On 2018-07-06 08:34 AM, Jason Dillaman wrote:
> There have been several similar reports on the mailing list about this 
> [1][2][3][4] that are always a result of skipping step 6 from the 
> Luminous upgrade guide [5]. The new (starting Luminous) 'profile 
> rbd'-style caps are designed to try to simplify caps going forward [6].
>
> TL;DR: your Openstack CephX users need to have permission to blacklist 
> dead clients that failed to properly release the exclusive lock.
>
> [1] 
> http://lists.ceph.com/pipermail/ceph-users-ceph.com/2017-November/022278.html
> [2] 
> http://lists.ceph.com/pipermail/ceph-users-ceph.com/2017-November/022694.html
> [3] 
> http://lists.ceph.com/pipermail/ceph-users-ceph.com/2018-May/026496.html
> [4] https://www.spinics.net/lists/ceph-users/msg45665.html
> [5] 
> http://docs.ceph.com/docs/master/releases/luminous/#upgrade-from-jewel-or-kraken
> [6] 
> http://docs.ceph.com/docs/luminous/rbd/rbd-openstack/#setup-ceph-client-authentication
>
>
> On Fri, Jul 6, 2018 at 7:55 AM Gary Molenkamp <molenkam at uwo.ca 
> <mailto:molenkam at uwo.ca>> wrote:
>
>     Good morning all,
>
>     After losing all power to our DC last night due to a storm, nearly
>     all
>     of the volumes in our Pike cluster are unmountable.  Of the 30 VMs in
>     use at the time, only one has been able to successfully mount and
>     boot
>     from its rootfs.   We are using Ceph as the backend storage to cinder
>     and glance.  Any help or pointers to bring this back online would be
>     appreciated.
>
>       What most of the volumes are seeing is
>
>     [    2.622252] SGI XFS with ACLs, security attributes, no debug
>     enabled
>     [    2.629285] XFS (sda1): Mounting V5 Filesystem
>     [    2.832223] sd 2:0:0:0: [sda] FAILED Result: hostbyte=DID_OK
>     driverbyte=DRIVER_SENSE
>     [    2.838412] sd 2:0:0:0: [sda] Sense Key : Aborted Command [current]
>     [    2.842383] sd 2:0:0:0: [sda] Add.
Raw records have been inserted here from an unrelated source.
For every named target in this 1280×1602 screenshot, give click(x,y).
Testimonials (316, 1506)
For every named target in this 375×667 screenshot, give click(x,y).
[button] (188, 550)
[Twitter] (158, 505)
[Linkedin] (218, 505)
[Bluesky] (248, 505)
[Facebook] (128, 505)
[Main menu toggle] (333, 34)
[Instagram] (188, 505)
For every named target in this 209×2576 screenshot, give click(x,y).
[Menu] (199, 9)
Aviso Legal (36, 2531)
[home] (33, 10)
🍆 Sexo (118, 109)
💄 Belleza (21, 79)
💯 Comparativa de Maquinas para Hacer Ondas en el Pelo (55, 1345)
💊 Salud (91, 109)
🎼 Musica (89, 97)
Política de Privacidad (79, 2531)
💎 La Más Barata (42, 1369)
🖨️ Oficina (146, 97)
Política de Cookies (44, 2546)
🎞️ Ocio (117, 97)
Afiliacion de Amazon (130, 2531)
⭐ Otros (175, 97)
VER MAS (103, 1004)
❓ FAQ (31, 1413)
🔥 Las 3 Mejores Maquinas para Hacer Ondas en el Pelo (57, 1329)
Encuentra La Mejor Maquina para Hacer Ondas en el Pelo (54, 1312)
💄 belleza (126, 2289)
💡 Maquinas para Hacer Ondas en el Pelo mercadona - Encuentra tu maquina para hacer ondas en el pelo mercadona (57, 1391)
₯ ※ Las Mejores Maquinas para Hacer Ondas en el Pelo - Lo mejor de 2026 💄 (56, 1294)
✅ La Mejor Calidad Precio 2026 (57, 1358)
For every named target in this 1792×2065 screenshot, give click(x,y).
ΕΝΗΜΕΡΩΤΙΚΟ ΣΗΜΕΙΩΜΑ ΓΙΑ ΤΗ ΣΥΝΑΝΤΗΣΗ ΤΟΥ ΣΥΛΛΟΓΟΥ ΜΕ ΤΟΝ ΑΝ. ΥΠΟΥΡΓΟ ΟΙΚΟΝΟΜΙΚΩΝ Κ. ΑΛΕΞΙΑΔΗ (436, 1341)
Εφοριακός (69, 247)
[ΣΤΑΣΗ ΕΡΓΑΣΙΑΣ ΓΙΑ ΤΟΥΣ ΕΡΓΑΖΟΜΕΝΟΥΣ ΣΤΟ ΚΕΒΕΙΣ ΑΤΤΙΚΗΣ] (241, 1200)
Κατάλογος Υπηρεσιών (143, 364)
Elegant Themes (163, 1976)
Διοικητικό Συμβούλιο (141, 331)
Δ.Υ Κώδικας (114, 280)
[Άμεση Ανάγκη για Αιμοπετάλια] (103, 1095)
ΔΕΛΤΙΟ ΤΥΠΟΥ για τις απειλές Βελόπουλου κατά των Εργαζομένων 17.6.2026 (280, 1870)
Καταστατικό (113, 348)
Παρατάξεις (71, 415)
Sense: I/O process terminated
>     [    2.846152] sd 2:0:0:0: [sda] CDB: Write(10) 2a 00 00 80 2c 19
>     00 04
>     00 00
>     [    2.850146] blk_update_request: I/O error, dev sda, sector 8399897
>
>     or
>
>     [    2.590178] EXT4-fs (vda1): INFO: recovery required on readonly
>     filesystem
>     [    2.594319] EXT4-fs (vda1): write access will be enabled during
>     recovery
>     [    2.957742] print_req_error: I/O error, dev vda, sector 227328
>     [    2.962468] Buffer I/O error on dev vda1, logical block 0, lost
>     async
>     page write
>     [    2.967933] Buffer I/O error on dev vda1, logical block 1, lost
>     async
>     page write
>     [    2.973076] print_req_error: I/O error, dev vda, sector 229384
>
>     As a test for one of the less critical vms, I deleted the vm and
>     mounted
>     the volume on the one VM I managed to start.  The results were not
>     promising:
>
>
>     # dmesg |tail
>     [    5.136862] type=1305 audit(1530847244.811:4): audit_pid=496 old=0
>     auid=4294967295 ses=4294967295 subj=system_u:system_r:auditd_t:s0
>     res=1
>     [    7.726331] nf_conntrack version 0.5.0 (65536 buckets, 262144 max)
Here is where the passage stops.